| Given instruction A |
In the passage on Japanese and Korean cinema, what years does it give for the colonial rule of Korea by Japan?
| Given instruction B |
Using the passage on Japanese and Korean cinema, mark each statement yes or no, and quote the words from the passage that decide it. (i) The United States occupied Japan from 1945 to 1952. (ii) The Gwangju uprising took place in 1953. (iii) The passage holds that a mono-cultural approach is suited to studying these films.
-- BEGIN Passage given --
Often thrown together under the umbrella of East Asian cinema, there is undoubtedly a global intimacy in the ways in which Japanese and Korean films and filmmakers negotiate their intertwined geopolitics, and in their—often very subtle—self-effacing humour in the face of horror. However, a mutual reciprocity in terms of style and influence is at marked odds with the roles played out in stories of battle, political and cultural displacement, diasporic communities, enforced prostitution, and mass migration in which the roles of oppressor and oppressed are nationally defined. These histories tell of inequality and suffering: the systematic invasion of Korea by Japan (1592–1598); colonial rule of Korea by Japan (1910–1945); the occupation of Japan by the United States, from 1945 to 1952; the Korean War which divided the country into Northern and Southern territories, from 1950 to 1953; the violent Gwangju uprising (Democratic Uprising) of 1980 and ongoing issues involving zainichi rights. In addition, both regions also foster an ambivalent relationship with the US expressed through ongoing issues relating to constitutional rights, US military presence, commerce and industrial regulation, and ideological differences. Scholarship focused on Japanese and Korean cinema, and their interrelation, has burgeoned, and most recently reflects the speed and diversity with which films are created in relation to socio-political concerns, but also to competitive market share (both local and global). A range of perspectives represented in the diverse work of Aaron Gerow, Isolde Standish, Michael Raine, Frances Gateward, Abé Markus Nornes, Julian Stringer, Yuriko Furuhata, Rayna Denison, Tony Rayns, Jinhee Choi, Mitsuyo Wada-Marciano, Mark Schilling, Chris Berry, Dal Yong Jin, Lee Dong-hoo, Mika Ko, Yomota Inuhiko, Koichi Iwabuchi, Darcy Paquet, Misuhiro Yoshimoto, and Jasper Sharp, among many others (including the Journal of Japanese and Korean Cinema, 2009, edited by David Desser) illustrate the impossibility of a mono-cultural approach. As well as established forms of criticism focused on auteur theory and genre, the international enterprise of East Asian film studies fosters diverse approaches to non-heterogeneous and diasporic experience from within cosmopolitanism, and on the inclusion/exclusion that global circulation engenders.
-- END Passage given --
-- BEGIN Source material --
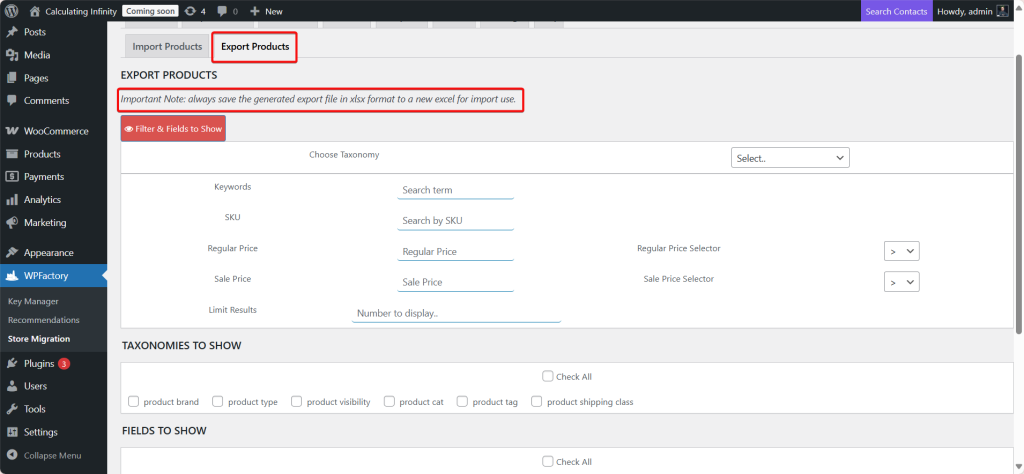Click the WordPress logo icon
The height and width of the screenshot is (474, 1024).
point(12,11)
-- END Source material --
| Correct answer A |
1910–1945

| Correct answer B |
(i) Yes: "the occupation of Japan by the United States, from 1945 to 1952"
(ii) No: "the violent Gwangju uprising (Democratic Uprising) of 1980"
(iii) No: "illustrate the impossibility of a mono-cultural approach"